A Indonésia aqui tão longe
A profissão de impermeabilizador, que foi o seu ganha pão durante mais de duas décadas, não o seduzia. Às tantas, fartou-se. E arrancou, com Mariana, rumo à Indonésia, inscritos como voluntários numa ONG. Mas os sete meses no outro lado do mundo não os fizeram esquecer os cinco hectares escavados em socalcos, no meio da floresta destas serranias encostadas à Estrela, onde tinham vivido 12 anos sem eletricidade, até à chegada, há pouco tempo, dos preciosos cabos – e tinham resistido.
No dia 15 de outubro, a festa da castanha, e respetivo magusto, na vila de Avô, foi subitamente interrompida pelo sopro das chamas. Subiram os dois quilómetros que separava a festa da quinta e ainda tentaram preparar o combate. Mas só tiveram tempo de fugir, para salvar a vida. Pela segunda vez, Helder Correia era expulso de sua casa pelo voraz intruso fumegante. Mas, desta vez, já tinha mais “alguma coisa de seu”, incluindo a exploração de uma pensão, próximo da praia fluvial, que também foi consumida pelas chamas.
E a dúvida instalou-se: ficamos ou partimos? Partir para onde? Nos olhos da tranquila Mariana adivinha-se a resiliência. Sente-se como num filme, nunca tinha visto um cenário assim pintado de preto, o apocalipse parece feito de ficção científica. Mas os tijolos, as vigas, as telhas novas e o cimento já revolteiam pelos pátios e pelo caminho de acesso, e já há anexos, que servem de arrecadações, completamente reconstruídos. A casa virá depois, se houver ajudas. Venham elas.
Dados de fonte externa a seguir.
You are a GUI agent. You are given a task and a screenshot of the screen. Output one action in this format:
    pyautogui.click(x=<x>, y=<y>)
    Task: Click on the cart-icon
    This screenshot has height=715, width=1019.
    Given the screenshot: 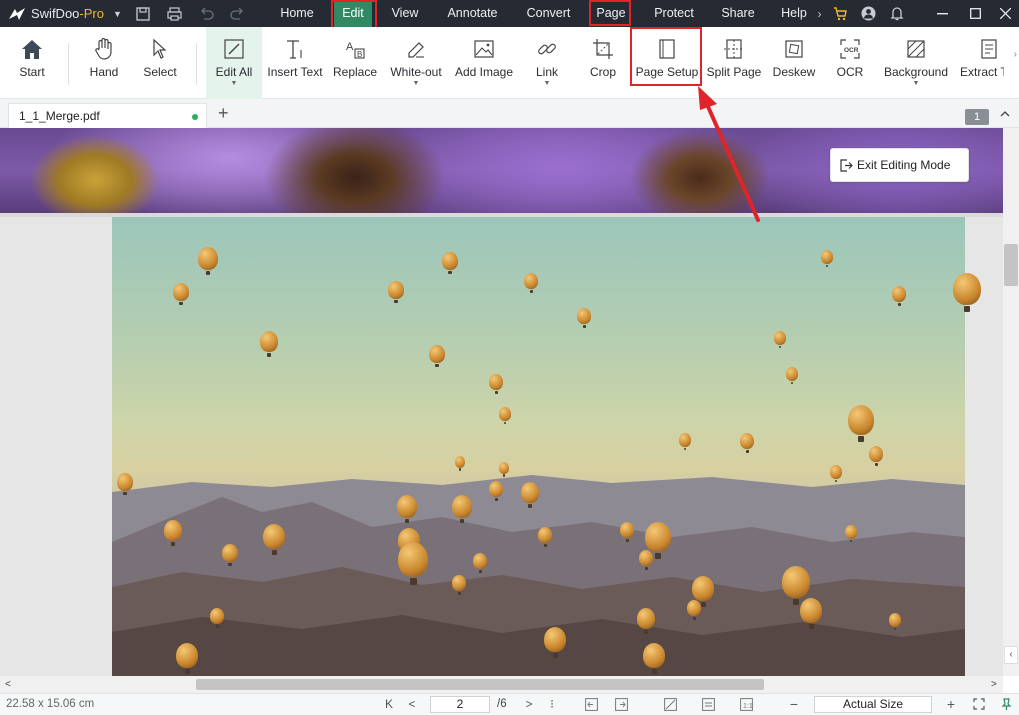 What is the action you would take?
    pyautogui.click(x=840, y=14)
    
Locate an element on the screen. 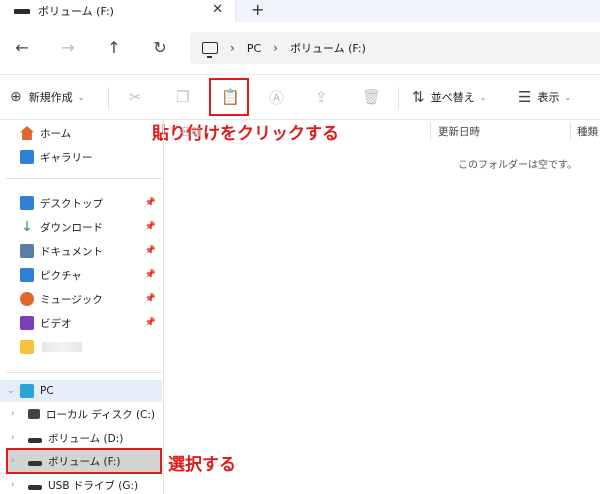 Image resolution: width=600 pixels, height=494 pixels. delete-button: 🗑 is located at coordinates (372, 97).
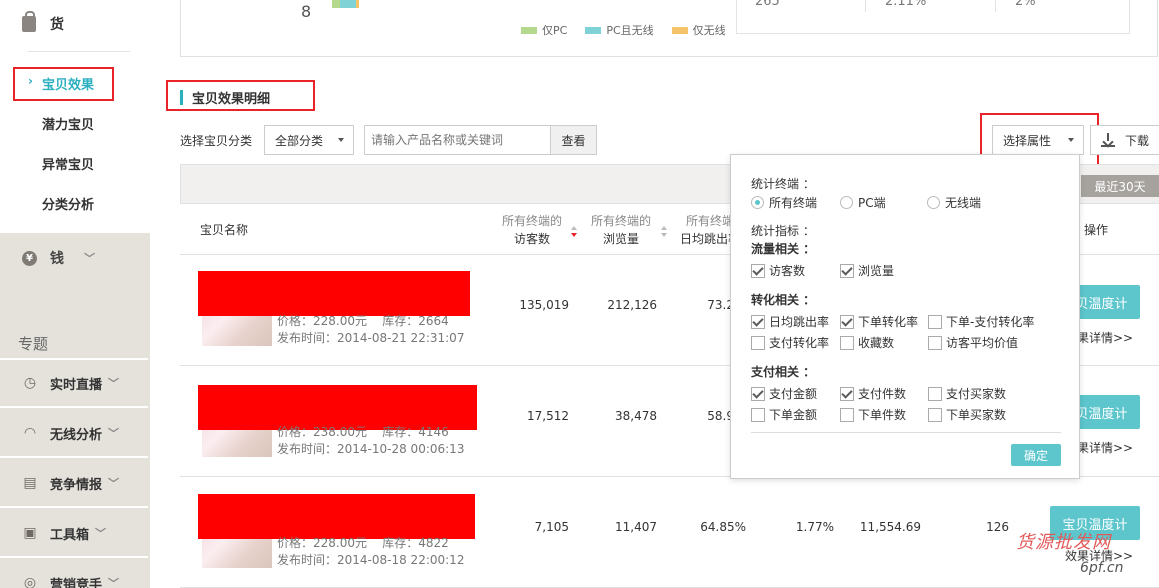  I want to click on sidebar-item-label: 无线分析, so click(76, 435).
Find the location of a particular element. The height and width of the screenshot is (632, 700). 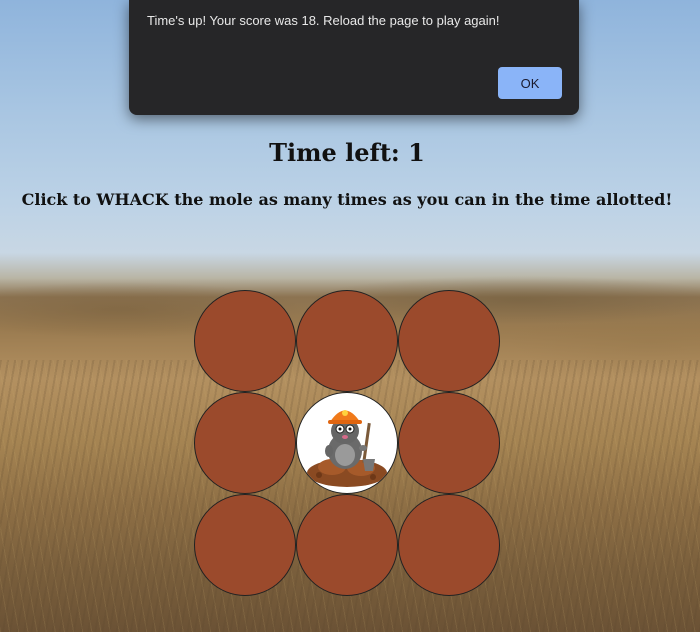

time-left-label: Time left: 1 is located at coordinates (347, 152).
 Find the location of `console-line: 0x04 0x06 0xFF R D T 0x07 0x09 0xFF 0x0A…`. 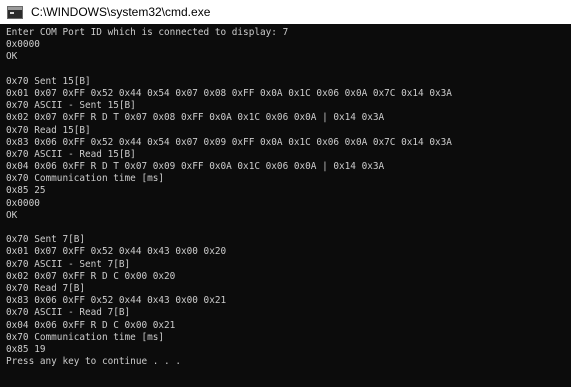

console-line: 0x04 0x06 0xFF R D T 0x07 0x09 0xFF 0x0A… is located at coordinates (196, 167).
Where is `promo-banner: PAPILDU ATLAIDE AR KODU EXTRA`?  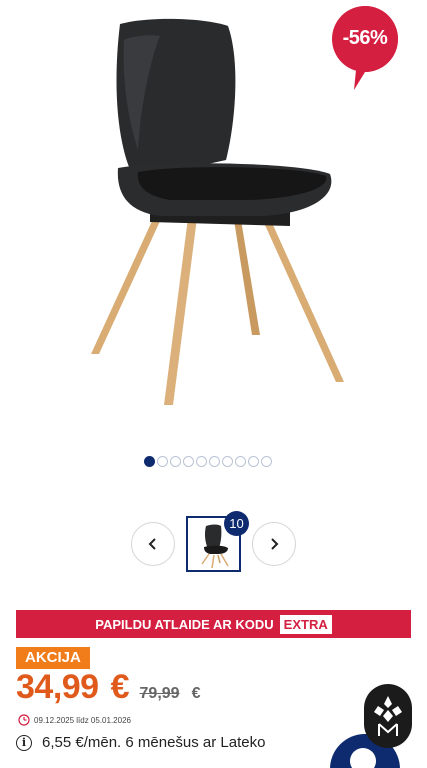
promo-banner: PAPILDU ATLAIDE AR KODU EXTRA is located at coordinates (214, 624).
Como me conta Helder, realizadores de cinema nacionais e estrangeiros já filmaram na quinta. “Quatro dias descalço”, de Ivo Costa, exibido no IndieLisboa de 2013, foi ali rodado. E agora já havia marcação para uma curta metragem. “O pessoal das filmagens ficaria na pensão e era mais uma fonte de rendimento”, diz Helder. “Agora já não vêm.”
Até podem vir. O que se passa neste cenário dispensa efeitos especiais. O argumento já está escrito. E Mariana, pode, finalmente, sentir-se dentro do seu próprio filme.